Uptake kinetics of HMR 3647. Results are expressed as means ± SEM of the C/E ratio for 6 to 17 experiments. The values obtained with PMN samples from six different individuals are shown as unconnected symbols.
Factors influencing macrolide uptake. (i) Extracellular pH.
The uptake of HMR 3647 was little influenced by changes in extracellular pH (Fig. 3) (analysis of variance [ANOVA] P = 0.110 at 5 min and P > 0.5 at 30 min).
FIG. 3.
Effect of extracellular pH on HMR 3647 uptake.

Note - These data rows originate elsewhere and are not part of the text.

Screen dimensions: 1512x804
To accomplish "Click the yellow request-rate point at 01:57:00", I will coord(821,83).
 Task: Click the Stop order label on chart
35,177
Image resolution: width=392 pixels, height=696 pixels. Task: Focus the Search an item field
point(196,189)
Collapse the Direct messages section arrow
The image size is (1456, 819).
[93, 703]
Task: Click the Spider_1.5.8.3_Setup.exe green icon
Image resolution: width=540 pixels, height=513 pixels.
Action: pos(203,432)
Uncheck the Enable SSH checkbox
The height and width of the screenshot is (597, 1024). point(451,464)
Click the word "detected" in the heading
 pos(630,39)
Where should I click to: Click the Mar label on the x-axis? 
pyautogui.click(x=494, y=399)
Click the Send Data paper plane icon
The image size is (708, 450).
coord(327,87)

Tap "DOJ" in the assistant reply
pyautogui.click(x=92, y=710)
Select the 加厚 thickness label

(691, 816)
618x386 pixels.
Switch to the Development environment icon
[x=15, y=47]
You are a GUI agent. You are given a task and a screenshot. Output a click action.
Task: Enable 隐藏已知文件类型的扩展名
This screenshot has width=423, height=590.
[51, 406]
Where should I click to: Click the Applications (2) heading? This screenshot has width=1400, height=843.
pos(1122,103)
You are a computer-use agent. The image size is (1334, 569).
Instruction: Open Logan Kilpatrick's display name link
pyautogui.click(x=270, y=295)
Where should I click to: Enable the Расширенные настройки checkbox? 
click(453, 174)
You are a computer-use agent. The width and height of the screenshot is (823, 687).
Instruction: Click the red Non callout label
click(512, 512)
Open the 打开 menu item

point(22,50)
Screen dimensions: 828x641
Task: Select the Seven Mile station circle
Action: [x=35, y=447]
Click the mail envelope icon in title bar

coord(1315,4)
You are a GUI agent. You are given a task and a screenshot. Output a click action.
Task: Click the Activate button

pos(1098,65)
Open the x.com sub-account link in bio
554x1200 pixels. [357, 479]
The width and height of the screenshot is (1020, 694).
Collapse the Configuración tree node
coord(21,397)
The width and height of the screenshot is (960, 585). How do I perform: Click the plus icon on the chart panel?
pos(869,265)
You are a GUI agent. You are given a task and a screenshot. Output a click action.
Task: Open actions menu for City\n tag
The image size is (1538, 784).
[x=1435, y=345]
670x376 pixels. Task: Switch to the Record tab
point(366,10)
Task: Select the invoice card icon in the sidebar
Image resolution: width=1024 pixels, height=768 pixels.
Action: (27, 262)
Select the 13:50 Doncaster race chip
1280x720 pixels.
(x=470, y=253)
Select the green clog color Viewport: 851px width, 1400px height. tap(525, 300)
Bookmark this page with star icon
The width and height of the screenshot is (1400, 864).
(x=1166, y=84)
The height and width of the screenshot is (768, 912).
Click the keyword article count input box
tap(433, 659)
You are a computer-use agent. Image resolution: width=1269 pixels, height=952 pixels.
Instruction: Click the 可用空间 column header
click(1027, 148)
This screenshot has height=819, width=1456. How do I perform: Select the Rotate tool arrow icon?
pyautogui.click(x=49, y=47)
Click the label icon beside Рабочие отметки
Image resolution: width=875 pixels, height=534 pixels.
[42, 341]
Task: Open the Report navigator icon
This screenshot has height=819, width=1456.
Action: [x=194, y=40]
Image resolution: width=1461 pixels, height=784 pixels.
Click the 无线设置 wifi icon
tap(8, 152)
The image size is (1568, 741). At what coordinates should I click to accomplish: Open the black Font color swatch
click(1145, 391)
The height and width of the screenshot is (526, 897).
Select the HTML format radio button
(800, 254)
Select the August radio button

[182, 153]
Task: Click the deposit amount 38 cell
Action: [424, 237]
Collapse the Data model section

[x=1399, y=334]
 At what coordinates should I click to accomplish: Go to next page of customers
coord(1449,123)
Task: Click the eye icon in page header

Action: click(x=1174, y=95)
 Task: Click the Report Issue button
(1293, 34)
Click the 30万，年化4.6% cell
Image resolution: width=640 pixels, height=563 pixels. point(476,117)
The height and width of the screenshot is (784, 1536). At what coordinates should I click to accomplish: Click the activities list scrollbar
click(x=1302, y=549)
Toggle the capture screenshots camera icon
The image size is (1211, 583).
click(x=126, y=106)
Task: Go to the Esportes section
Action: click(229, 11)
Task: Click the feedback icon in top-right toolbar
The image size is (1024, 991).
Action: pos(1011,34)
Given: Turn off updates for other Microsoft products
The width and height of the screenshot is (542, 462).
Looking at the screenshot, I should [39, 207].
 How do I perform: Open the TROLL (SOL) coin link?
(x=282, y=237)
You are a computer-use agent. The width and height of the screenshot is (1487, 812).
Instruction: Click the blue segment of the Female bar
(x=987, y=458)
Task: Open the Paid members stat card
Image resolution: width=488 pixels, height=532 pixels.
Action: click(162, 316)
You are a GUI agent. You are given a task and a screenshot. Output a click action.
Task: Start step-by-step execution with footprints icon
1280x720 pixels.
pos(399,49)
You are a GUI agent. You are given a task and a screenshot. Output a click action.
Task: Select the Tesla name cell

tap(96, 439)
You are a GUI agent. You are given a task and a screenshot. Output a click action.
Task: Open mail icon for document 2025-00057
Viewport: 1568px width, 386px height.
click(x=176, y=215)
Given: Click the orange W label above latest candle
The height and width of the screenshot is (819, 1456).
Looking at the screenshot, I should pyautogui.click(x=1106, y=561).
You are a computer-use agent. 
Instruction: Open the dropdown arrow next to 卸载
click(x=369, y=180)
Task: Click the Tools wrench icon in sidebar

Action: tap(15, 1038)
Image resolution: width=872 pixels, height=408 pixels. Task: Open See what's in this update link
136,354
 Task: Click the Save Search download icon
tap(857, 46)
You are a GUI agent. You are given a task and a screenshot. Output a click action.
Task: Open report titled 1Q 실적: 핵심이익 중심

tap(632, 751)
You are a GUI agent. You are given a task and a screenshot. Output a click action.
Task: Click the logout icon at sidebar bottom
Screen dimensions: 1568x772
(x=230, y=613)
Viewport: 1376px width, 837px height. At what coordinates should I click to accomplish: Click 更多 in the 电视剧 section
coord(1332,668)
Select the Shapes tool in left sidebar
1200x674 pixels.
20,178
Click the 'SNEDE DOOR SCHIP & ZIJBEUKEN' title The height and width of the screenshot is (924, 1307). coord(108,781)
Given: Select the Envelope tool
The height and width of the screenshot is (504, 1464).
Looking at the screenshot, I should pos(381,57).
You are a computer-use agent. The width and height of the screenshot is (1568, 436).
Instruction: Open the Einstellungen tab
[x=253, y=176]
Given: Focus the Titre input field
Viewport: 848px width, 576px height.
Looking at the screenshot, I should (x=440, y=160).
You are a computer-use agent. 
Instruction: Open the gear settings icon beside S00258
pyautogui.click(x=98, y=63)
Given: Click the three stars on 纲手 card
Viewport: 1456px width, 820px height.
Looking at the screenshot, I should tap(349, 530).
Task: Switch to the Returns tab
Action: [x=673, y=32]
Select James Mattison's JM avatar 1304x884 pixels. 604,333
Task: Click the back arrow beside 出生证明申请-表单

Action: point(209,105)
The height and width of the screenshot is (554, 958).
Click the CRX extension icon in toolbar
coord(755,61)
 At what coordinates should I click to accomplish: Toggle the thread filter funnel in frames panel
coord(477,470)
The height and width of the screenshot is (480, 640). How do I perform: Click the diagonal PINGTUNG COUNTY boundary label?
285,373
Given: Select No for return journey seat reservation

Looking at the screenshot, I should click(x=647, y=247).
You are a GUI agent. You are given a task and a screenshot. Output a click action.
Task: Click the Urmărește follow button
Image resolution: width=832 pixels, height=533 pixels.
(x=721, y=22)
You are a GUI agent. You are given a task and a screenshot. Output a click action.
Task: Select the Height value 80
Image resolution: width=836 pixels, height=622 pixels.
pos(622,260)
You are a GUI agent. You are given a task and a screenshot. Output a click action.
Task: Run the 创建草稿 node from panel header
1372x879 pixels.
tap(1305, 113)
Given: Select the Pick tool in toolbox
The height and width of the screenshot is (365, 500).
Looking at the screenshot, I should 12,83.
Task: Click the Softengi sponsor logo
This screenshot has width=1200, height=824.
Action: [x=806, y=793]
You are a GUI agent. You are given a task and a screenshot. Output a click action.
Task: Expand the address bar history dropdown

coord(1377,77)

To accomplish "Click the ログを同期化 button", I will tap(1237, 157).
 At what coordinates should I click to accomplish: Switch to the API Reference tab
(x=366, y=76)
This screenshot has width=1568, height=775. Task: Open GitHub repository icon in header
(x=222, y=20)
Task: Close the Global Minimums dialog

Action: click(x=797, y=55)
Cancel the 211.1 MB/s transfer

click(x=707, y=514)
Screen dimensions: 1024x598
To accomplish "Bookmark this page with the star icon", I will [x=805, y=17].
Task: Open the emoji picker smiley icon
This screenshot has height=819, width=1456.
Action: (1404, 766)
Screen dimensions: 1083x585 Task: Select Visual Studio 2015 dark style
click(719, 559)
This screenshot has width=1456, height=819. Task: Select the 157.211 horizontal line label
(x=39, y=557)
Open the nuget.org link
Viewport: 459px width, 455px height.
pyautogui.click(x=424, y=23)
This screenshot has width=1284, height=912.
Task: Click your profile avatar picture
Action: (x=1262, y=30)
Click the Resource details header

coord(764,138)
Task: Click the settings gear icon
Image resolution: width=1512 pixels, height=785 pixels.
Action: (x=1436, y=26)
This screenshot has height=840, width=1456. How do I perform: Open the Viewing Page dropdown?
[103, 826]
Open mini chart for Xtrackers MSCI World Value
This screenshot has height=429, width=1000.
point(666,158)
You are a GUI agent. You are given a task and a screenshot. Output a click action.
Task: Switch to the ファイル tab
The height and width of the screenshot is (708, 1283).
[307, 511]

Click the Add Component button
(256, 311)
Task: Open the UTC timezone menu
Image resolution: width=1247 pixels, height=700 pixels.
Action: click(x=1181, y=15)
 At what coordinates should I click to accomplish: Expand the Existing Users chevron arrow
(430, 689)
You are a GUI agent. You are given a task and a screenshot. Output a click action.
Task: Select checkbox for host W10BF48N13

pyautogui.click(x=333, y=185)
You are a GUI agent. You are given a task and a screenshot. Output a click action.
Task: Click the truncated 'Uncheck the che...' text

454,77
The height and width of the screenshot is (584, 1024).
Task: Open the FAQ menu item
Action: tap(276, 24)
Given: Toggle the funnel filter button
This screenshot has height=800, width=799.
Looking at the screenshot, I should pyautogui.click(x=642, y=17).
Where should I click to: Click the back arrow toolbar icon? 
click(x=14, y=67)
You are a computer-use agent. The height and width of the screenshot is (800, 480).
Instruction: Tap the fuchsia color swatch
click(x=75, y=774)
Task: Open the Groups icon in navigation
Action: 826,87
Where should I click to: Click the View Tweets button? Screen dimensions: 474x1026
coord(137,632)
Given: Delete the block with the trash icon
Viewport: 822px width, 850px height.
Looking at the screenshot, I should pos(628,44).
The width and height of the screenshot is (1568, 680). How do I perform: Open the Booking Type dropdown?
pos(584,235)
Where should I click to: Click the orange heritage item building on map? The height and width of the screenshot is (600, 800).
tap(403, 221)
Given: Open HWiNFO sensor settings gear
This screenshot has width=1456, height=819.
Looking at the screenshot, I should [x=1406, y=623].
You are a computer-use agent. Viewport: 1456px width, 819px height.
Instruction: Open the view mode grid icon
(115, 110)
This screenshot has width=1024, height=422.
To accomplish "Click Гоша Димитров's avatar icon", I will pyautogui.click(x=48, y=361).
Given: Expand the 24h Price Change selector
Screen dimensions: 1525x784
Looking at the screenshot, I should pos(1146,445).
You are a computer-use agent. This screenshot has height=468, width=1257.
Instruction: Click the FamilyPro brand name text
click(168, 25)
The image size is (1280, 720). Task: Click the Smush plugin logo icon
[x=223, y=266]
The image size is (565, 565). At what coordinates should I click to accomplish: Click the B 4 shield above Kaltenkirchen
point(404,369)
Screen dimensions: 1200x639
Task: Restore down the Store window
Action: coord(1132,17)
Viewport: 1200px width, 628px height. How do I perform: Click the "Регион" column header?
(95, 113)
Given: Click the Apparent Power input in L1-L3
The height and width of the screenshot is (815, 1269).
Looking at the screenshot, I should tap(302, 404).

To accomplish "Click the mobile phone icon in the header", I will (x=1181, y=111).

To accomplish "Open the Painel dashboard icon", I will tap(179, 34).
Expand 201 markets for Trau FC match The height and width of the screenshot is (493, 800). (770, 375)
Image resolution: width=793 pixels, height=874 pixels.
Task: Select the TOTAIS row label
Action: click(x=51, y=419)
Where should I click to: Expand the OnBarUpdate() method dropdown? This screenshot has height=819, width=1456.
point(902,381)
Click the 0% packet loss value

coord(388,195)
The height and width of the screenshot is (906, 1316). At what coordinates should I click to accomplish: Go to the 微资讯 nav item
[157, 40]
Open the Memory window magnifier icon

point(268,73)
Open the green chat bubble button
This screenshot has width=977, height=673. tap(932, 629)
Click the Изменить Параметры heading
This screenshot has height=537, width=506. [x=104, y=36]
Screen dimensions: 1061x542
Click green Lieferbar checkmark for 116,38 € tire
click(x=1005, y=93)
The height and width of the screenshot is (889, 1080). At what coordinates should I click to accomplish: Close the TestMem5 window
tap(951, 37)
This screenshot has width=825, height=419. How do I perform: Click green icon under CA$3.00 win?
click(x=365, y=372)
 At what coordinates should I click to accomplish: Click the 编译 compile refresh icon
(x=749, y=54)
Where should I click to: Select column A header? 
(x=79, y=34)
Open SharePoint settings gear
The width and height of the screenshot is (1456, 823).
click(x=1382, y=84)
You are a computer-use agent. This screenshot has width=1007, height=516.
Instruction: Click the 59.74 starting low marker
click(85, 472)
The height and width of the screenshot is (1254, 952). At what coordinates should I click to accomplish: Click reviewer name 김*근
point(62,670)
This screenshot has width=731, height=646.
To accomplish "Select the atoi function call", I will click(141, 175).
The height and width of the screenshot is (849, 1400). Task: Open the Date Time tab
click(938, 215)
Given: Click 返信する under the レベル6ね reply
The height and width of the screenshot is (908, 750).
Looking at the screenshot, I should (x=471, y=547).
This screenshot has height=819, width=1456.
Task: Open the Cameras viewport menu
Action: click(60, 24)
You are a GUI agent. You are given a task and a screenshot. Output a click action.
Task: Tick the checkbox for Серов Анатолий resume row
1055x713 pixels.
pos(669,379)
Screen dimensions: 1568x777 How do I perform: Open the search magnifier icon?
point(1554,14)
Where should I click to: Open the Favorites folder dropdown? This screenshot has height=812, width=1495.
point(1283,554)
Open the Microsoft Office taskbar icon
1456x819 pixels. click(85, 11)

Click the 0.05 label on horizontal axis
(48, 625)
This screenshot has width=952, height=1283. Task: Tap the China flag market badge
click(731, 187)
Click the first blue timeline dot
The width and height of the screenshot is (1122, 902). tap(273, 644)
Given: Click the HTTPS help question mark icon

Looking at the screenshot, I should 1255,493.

Results are expressed as means ± SEM for four (5 min) (solid bars) or five (30 min) (hatched bars) experiments.
(ii) Metabolic inhibitors.
None of the metabolic inhibitors tested (KF, an inhibitor of anaerobic glycolysis; NaCN, an inhibitor of mitochondrial oxidative respiration; 2,4-dinitrophenol, a phosphorylative oxidation uncoupler; or NaN3 an inhibitor of cytochrome electron transfer) inhibited HMR 3647 uptake (data not shown).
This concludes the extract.